5. Feature selection
The feature selection strategy was designed as follows: (i) Spearman’s correlation analysis was used to screen the extracted features, where a correlation larger than 0.85 is considered as strongly correlated, and one of the features was removed. (ii) The variance was used to select the features, and the two features with a variance difference of less than 0.01 were regarded as solid correlations, and one of the features was removed. (iii) The Least absolute shrinkage and selector operation (LASSO) Cox regression model with 10-times repeated 5-fold cross-validation was used to select the most valuable features correlated to RP status.

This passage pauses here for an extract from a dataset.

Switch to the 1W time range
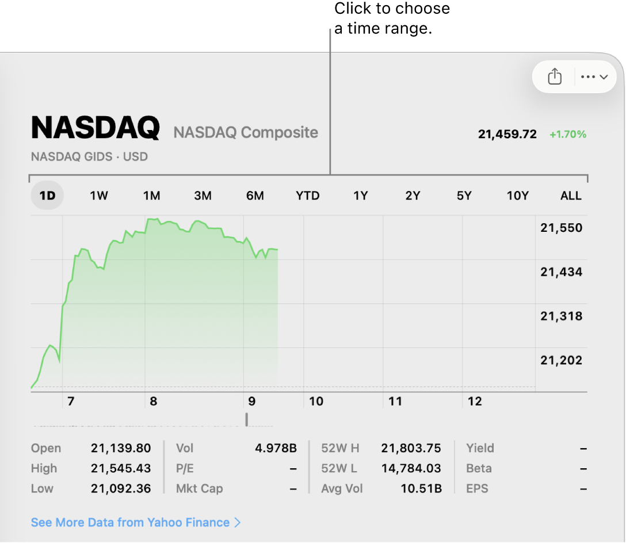The height and width of the screenshot is (543, 626). pos(98,196)
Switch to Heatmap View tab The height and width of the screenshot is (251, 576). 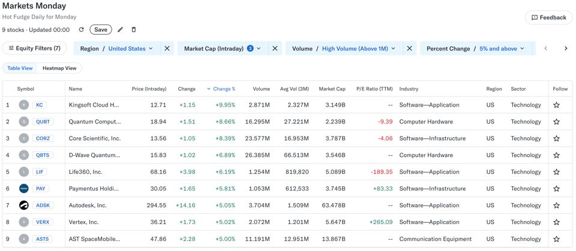pos(59,68)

6. Model validation and performance evaluation
The subject were divided into a training/validation set (n = 150, 85.7%) and a testing set (n = 25, 14.3%). To select the optimal machine learning algorithm, there used multiple algorithms, such as Support Vector Classification (SVC), Logistic Regression (LR), Gaussian Naive Bayes (GNB), Bernoulli Naive Bayes (BNB), K Nearest Neighbor (KNN), Decision Tree (DT) and Random Forest (RF) for predicting RP status. To make the distribution of the training set more reasonable, the overall data set was randomly divided into a training/testing set in a 6:1 ratio over 100 times. The 10-fold stratified cross-validation method was carried out to train classifiers. We have trained more than 5000 times to select the best performing model. The established model was evaluated in the independent external validation set (n = 24). The predictive performance of the machine learning model was evaluated using the AUC. All calculation was completed via python (version 3.6).
7. Survival analysis
According to the CTCAE and RTOG criteria, all patients were divided into two groups, which were severe-RP (> 2 grade) and mild-RP (≤ 2 grade). Kaplan–Meier method was used to compare the survival curves of non-RP and RP patients (severe-RP patients and mild-RP patients). The difference in OS was analyzed using the log-rank test and Cox regression model in all patients. Survival analysis was done with R (version 4.2.1). A two-tailed p-value < 0.05 was considered statistically significant.